[Excerpts from a dataset]
Start of Block
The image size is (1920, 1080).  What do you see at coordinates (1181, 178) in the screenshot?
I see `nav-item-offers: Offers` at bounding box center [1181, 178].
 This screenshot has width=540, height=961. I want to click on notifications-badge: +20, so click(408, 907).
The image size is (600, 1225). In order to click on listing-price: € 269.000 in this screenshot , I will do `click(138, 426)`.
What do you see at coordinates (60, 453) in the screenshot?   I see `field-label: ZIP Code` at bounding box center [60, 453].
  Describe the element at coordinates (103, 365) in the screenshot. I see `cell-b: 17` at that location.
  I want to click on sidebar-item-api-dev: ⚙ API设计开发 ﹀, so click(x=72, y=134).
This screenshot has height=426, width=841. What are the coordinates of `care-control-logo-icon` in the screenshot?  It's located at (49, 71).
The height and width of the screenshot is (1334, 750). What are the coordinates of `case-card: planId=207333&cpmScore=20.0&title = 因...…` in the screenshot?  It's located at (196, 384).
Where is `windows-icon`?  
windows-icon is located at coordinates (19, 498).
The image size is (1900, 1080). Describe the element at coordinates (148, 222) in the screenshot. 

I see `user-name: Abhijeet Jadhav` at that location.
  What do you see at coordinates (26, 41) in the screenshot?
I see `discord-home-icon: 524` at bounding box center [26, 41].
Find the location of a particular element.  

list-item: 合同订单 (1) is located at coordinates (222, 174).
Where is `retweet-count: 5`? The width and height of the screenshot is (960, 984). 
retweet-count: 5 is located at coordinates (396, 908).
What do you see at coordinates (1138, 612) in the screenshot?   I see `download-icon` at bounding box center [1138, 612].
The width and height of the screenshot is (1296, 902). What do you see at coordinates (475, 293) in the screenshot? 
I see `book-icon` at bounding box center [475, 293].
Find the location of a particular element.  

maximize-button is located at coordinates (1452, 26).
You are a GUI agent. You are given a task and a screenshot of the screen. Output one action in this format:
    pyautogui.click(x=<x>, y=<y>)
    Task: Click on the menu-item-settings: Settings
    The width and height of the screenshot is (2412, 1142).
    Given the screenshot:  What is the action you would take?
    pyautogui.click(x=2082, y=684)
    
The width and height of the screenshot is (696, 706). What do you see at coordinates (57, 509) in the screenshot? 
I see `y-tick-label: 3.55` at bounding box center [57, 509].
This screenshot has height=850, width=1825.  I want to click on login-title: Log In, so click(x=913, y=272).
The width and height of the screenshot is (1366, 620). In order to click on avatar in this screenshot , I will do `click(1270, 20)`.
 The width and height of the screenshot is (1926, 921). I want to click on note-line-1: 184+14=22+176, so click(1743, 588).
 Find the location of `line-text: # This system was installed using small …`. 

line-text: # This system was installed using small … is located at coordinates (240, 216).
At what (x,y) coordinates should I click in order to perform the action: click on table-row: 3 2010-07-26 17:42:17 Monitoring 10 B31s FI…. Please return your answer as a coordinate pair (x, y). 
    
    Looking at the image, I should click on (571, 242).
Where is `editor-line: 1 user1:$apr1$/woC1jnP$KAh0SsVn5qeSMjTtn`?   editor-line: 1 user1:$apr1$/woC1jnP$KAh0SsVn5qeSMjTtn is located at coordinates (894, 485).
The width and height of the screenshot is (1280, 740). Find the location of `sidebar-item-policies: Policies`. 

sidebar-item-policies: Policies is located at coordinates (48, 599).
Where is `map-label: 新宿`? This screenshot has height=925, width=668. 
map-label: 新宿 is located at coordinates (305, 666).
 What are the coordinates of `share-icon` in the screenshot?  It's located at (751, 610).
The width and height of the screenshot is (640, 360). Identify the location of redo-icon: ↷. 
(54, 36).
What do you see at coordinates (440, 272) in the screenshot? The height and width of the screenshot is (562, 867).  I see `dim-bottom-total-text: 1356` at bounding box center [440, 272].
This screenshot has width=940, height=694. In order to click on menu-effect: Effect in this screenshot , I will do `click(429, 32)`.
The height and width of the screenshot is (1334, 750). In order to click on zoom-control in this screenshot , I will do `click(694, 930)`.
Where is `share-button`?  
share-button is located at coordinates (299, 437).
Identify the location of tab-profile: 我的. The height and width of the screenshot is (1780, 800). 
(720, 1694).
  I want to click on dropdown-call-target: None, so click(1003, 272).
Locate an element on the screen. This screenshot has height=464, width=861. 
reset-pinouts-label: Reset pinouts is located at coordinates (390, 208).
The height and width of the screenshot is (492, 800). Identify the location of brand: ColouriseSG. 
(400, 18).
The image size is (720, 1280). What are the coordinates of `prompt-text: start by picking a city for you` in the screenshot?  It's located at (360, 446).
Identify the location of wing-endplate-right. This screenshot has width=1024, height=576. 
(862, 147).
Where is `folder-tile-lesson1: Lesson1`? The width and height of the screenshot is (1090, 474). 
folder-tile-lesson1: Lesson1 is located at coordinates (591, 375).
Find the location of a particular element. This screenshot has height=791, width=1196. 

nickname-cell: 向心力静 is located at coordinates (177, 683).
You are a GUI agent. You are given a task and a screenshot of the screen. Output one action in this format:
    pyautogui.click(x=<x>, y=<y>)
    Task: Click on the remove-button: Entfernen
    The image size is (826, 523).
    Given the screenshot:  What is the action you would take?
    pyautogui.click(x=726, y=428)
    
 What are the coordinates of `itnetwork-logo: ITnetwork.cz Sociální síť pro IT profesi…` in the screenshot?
End of Block
What you have to do: Return all of the records above verbatim, line for line.

Solution to this problem:
The image size is (1920, 1080).  What do you see at coordinates (1181, 178) in the screenshot?
I see `nav-item-offers: Offers` at bounding box center [1181, 178].
 This screenshot has width=540, height=961. I want to click on notifications-badge: +20, so click(408, 907).
The image size is (600, 1225). In order to click on listing-price: € 269.000 in this screenshot , I will do `click(138, 426)`.
What do you see at coordinates (60, 453) in the screenshot?   I see `field-label: ZIP Code` at bounding box center [60, 453].
  Describe the element at coordinates (103, 365) in the screenshot. I see `cell-b: 17` at that location.
  I want to click on sidebar-item-api-dev: ⚙ API设计开发 ﹀, so click(x=72, y=134).
This screenshot has height=426, width=841. What are the coordinates of `care-control-logo-icon` in the screenshot?  It's located at (49, 71).
The height and width of the screenshot is (1334, 750). What are the coordinates of `case-card: planId=207333&cpmScore=20.0&title = 因...…` in the screenshot?  It's located at (196, 384).
Where is `windows-icon`?  
windows-icon is located at coordinates (19, 498).
The image size is (1900, 1080). Describe the element at coordinates (148, 222) in the screenshot. 

I see `user-name: Abhijeet Jadhav` at that location.
  What do you see at coordinates (26, 41) in the screenshot?
I see `discord-home-icon: 524` at bounding box center [26, 41].
Find the location of a particular element.  

list-item: 合同订单 (1) is located at coordinates (222, 174).
Where is `retweet-count: 5`? The width and height of the screenshot is (960, 984). 
retweet-count: 5 is located at coordinates (396, 908).
What do you see at coordinates (1138, 612) in the screenshot?   I see `download-icon` at bounding box center [1138, 612].
The width and height of the screenshot is (1296, 902). What do you see at coordinates (475, 293) in the screenshot? 
I see `book-icon` at bounding box center [475, 293].
Find the location of a particular element.  

maximize-button is located at coordinates (1452, 26).
You are a GUI agent. You are given a task and a screenshot of the screen. Output one action in this format:
    pyautogui.click(x=<x>, y=<y>)
    Task: Click on the menu-item-settings: Settings
    The width and height of the screenshot is (2412, 1142).
    Given the screenshot:  What is the action you would take?
    pyautogui.click(x=2082, y=684)
    
The width and height of the screenshot is (696, 706). What do you see at coordinates (57, 509) in the screenshot? 
I see `y-tick-label: 3.55` at bounding box center [57, 509].
This screenshot has height=850, width=1825.  I want to click on login-title: Log In, so click(x=913, y=272).
The width and height of the screenshot is (1366, 620). In order to click on avatar in this screenshot , I will do `click(1270, 20)`.
 The width and height of the screenshot is (1926, 921). I want to click on note-line-1: 184+14=22+176, so click(1743, 588).
 Find the location of `line-text: # This system was installed using small …`. 

line-text: # This system was installed using small … is located at coordinates (240, 216).
At what (x,y) coordinates should I click in order to perform the action: click on table-row: 3 2010-07-26 17:42:17 Monitoring 10 B31s FI…. Please return your answer as a coordinate pair (x, y). 
    
    Looking at the image, I should click on (571, 242).
Where is `editor-line: 1 user1:$apr1$/woC1jnP$KAh0SsVn5qeSMjTtn`?   editor-line: 1 user1:$apr1$/woC1jnP$KAh0SsVn5qeSMjTtn is located at coordinates (894, 485).
The width and height of the screenshot is (1280, 740). Find the location of `sidebar-item-policies: Policies`. 

sidebar-item-policies: Policies is located at coordinates (48, 599).
Where is `map-label: 新宿`? This screenshot has height=925, width=668. 
map-label: 新宿 is located at coordinates (305, 666).
 What are the coordinates of `share-icon` in the screenshot?  It's located at (751, 610).
The width and height of the screenshot is (640, 360). Identify the location of redo-icon: ↷. 
(54, 36).
What do you see at coordinates (440, 272) in the screenshot? The height and width of the screenshot is (562, 867).  I see `dim-bottom-total-text: 1356` at bounding box center [440, 272].
This screenshot has width=940, height=694. In order to click on menu-effect: Effect in this screenshot , I will do `click(429, 32)`.
The height and width of the screenshot is (1334, 750). In order to click on zoom-control in this screenshot , I will do `click(694, 930)`.
Where is `share-button`?  
share-button is located at coordinates (299, 437).
Identify the location of tab-profile: 我的. The height and width of the screenshot is (1780, 800). 
(720, 1694).
  I want to click on dropdown-call-target: None, so click(1003, 272).
Locate an element on the screen. This screenshot has height=464, width=861. 
reset-pinouts-label: Reset pinouts is located at coordinates (390, 208).
The height and width of the screenshot is (492, 800). Identify the location of brand: ColouriseSG. 
(400, 18).
The image size is (720, 1280). What are the coordinates of `prompt-text: start by picking a city for you` in the screenshot?  It's located at (360, 446).
Identify the location of wing-endplate-right. This screenshot has width=1024, height=576. 
(862, 147).
Where is `folder-tile-lesson1: Lesson1`? The width and height of the screenshot is (1090, 474). 
folder-tile-lesson1: Lesson1 is located at coordinates (591, 375).
Find the location of a particular element. This screenshot has height=791, width=1196. 

nickname-cell: 向心力静 is located at coordinates (177, 683).
You are a GUI agent. You are given a task and a screenshot of the screen. Output one action in this format:
    pyautogui.click(x=<x>, y=<y>)
    Task: Click on the remove-button: Entfernen
    The image size is (826, 523).
    Given the screenshot:  What is the action you would take?
    pyautogui.click(x=726, y=428)
    
 What are the coordinates of `itnetwork-logo: ITnetwork.cz Sociální síť pro IT profesi…` in the screenshot?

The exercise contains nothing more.